| Exercise material |

↓

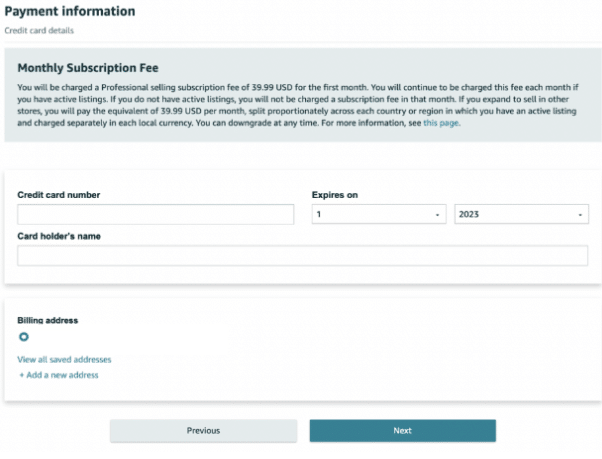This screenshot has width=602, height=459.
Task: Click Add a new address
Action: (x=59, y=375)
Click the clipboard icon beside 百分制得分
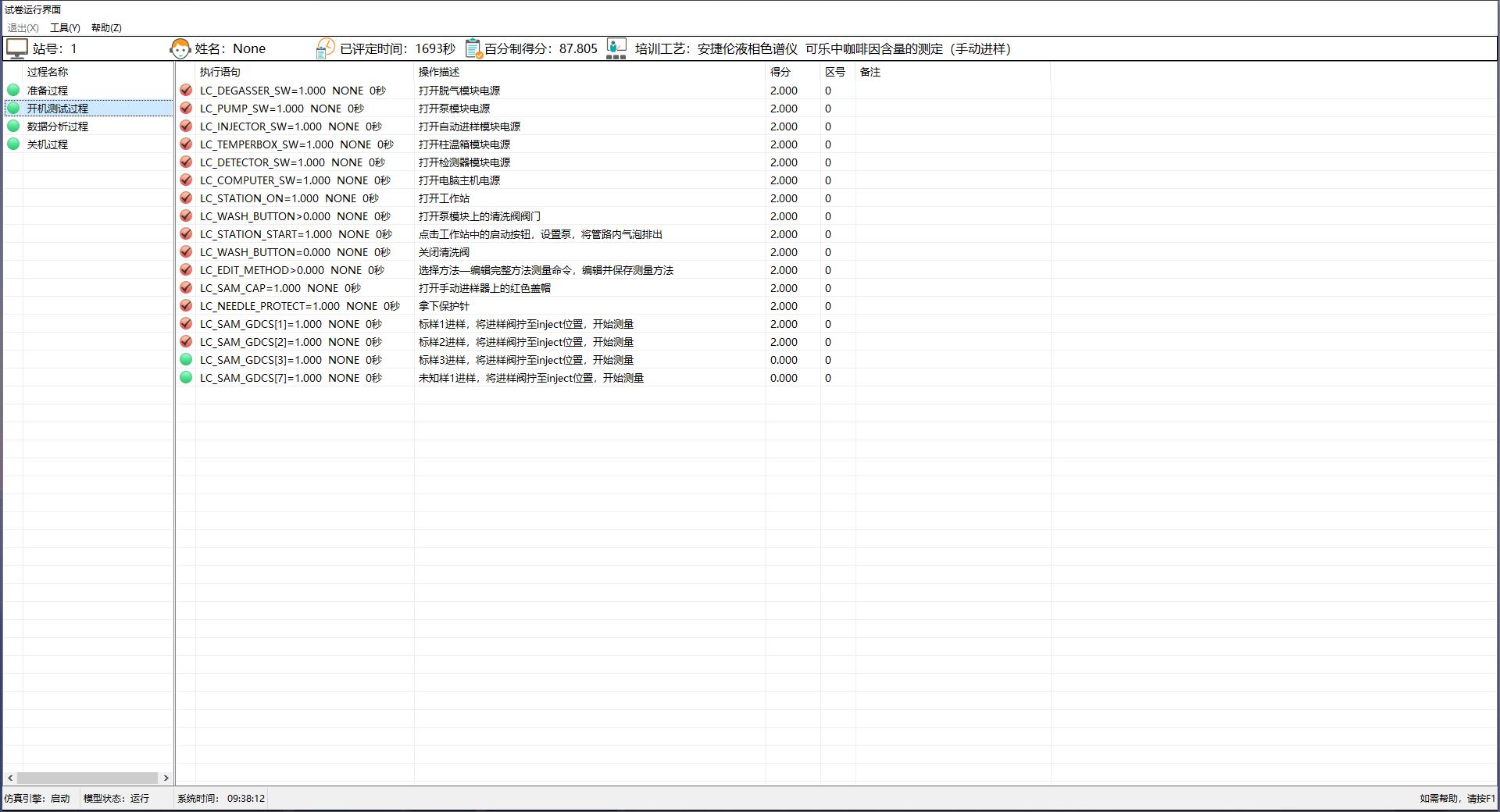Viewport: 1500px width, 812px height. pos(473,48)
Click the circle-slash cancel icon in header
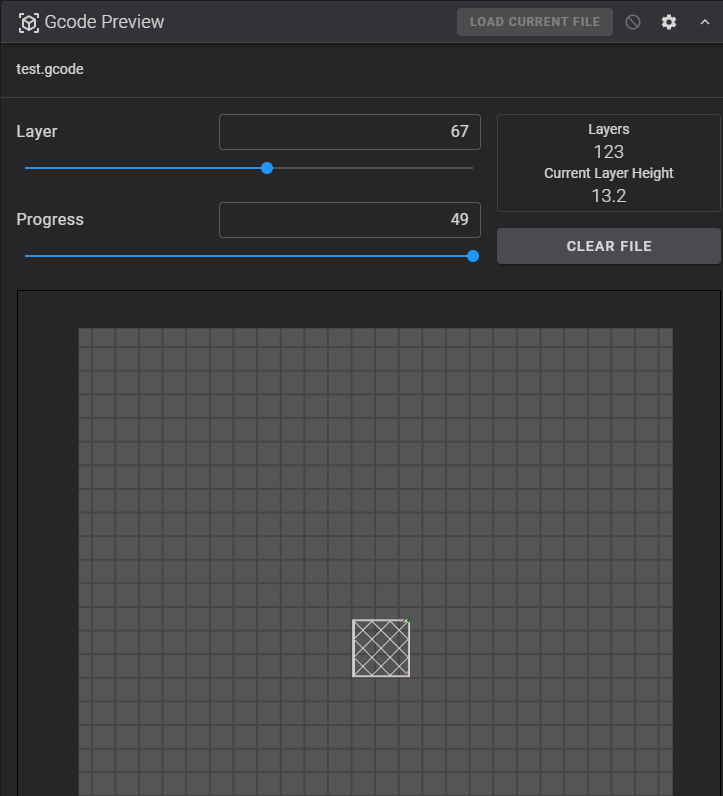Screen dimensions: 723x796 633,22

↑
↓

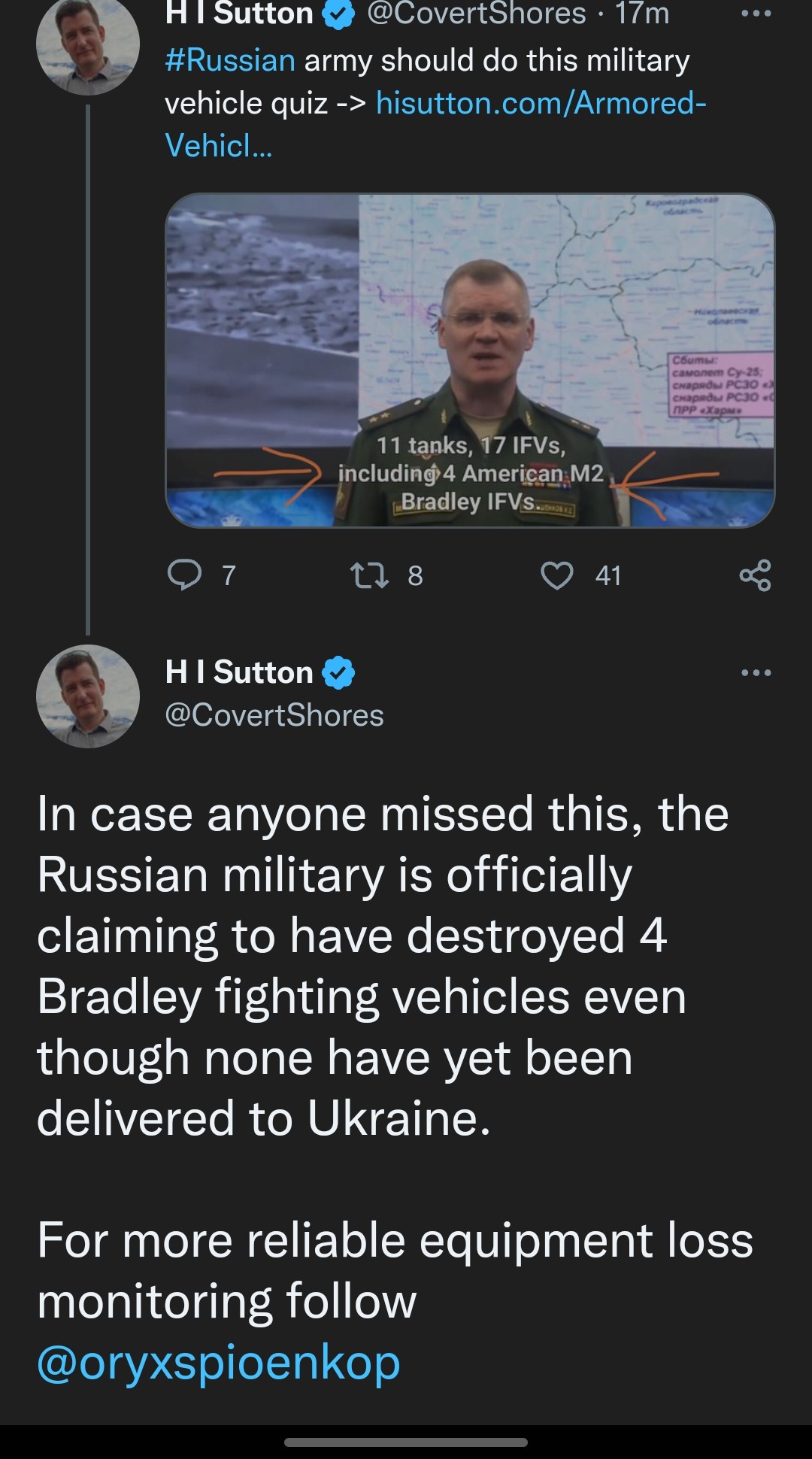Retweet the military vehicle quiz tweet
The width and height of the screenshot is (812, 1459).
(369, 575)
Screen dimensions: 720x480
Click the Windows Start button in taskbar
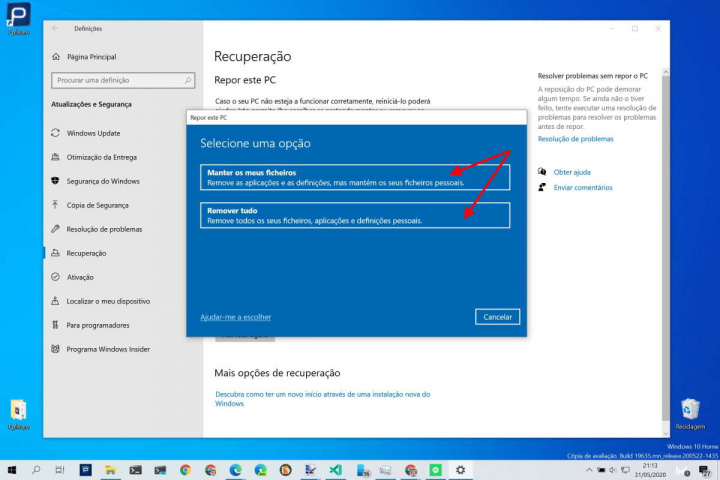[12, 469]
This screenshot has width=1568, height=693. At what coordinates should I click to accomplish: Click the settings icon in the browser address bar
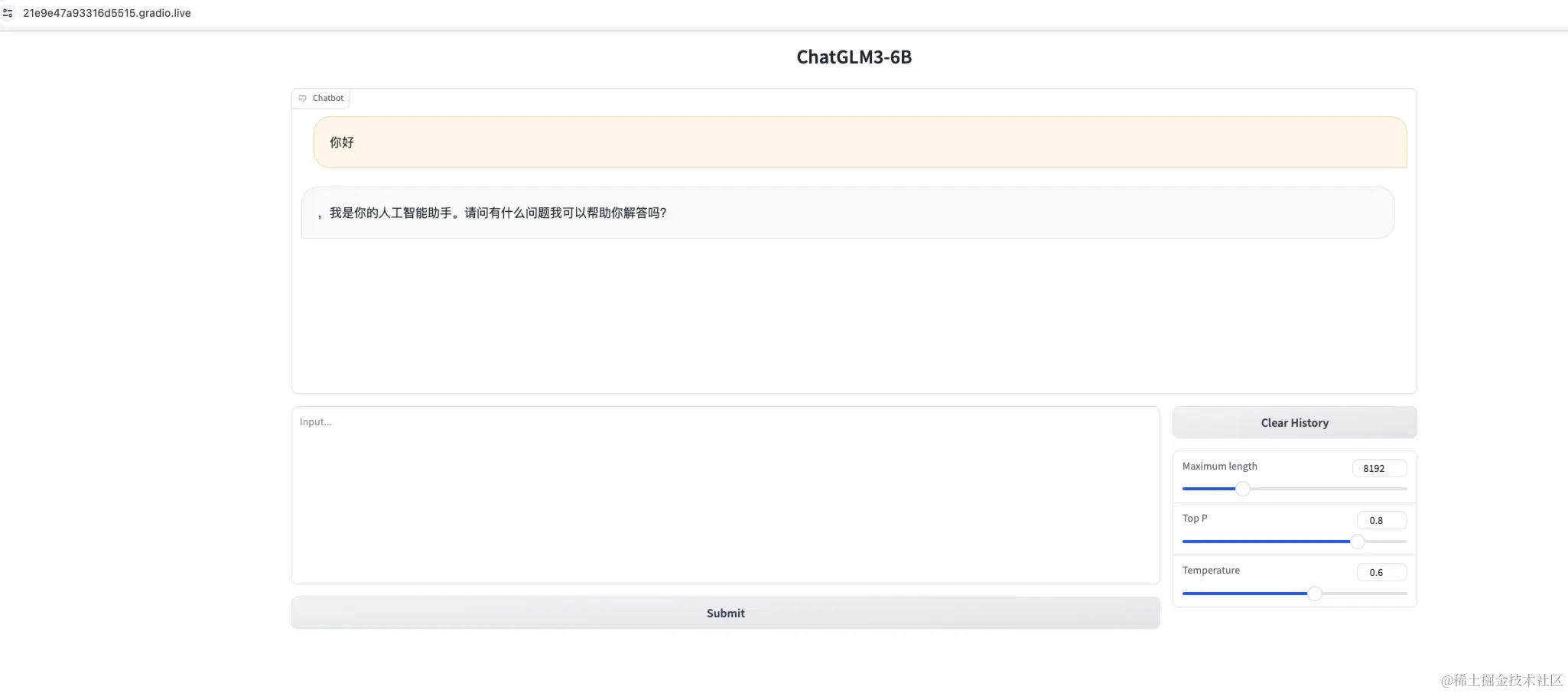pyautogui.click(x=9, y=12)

↑
↓

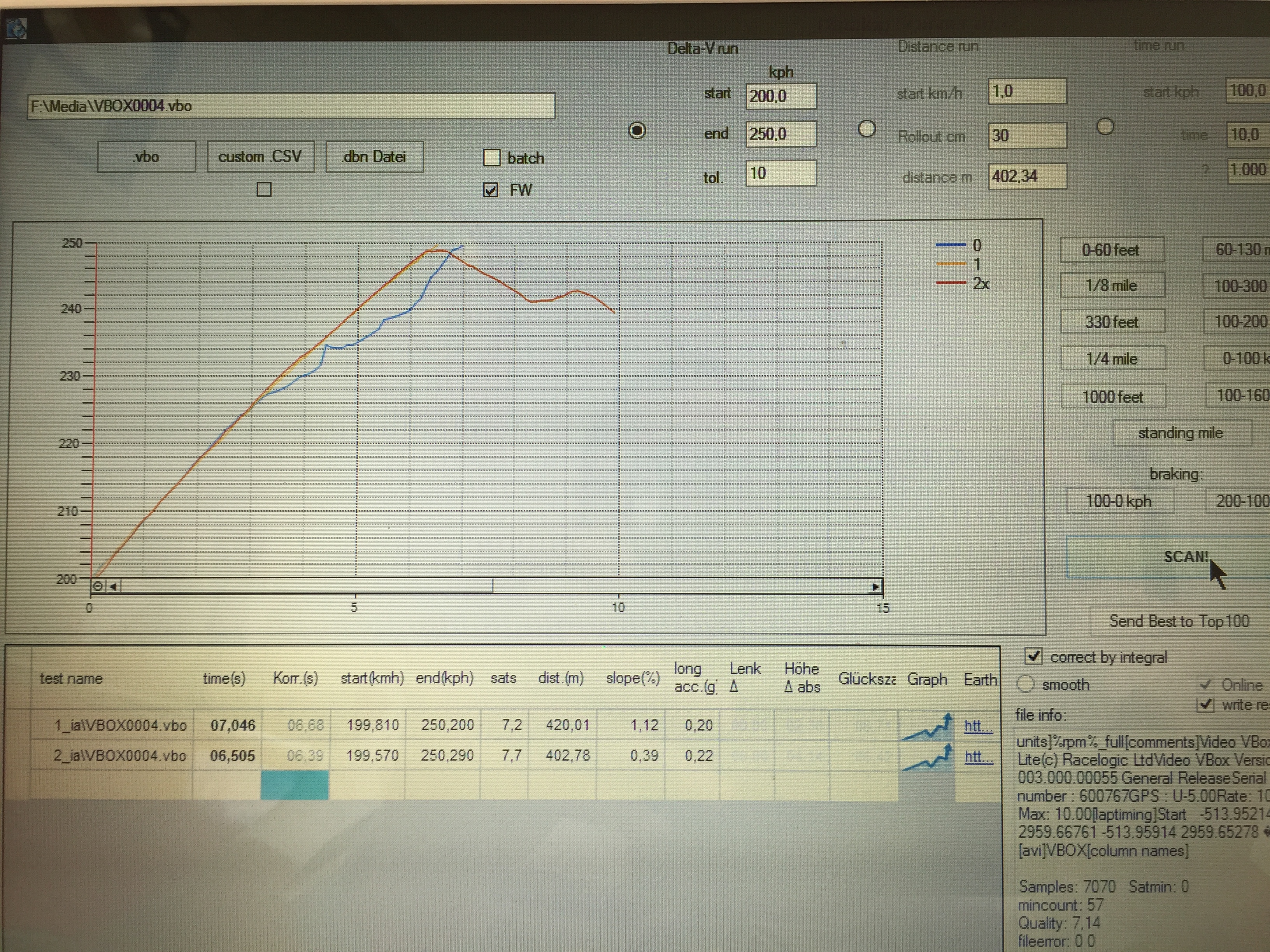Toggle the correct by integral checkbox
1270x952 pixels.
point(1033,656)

↑

| Your task |
Return the listing lines verbatim, starting at the line containing "Click the clipboard icon beside 百分制得分" and ending at the line containing "Screen dimensions: 723x796 633,22", both included. Omit the pictures from your answer.

| Written reply |
Click the clipboard icon beside 百分制得分
Viewport: 1500px width, 812px height. pos(473,48)
Click the circle-slash cancel icon in header
Screen dimensions: 723x796 633,22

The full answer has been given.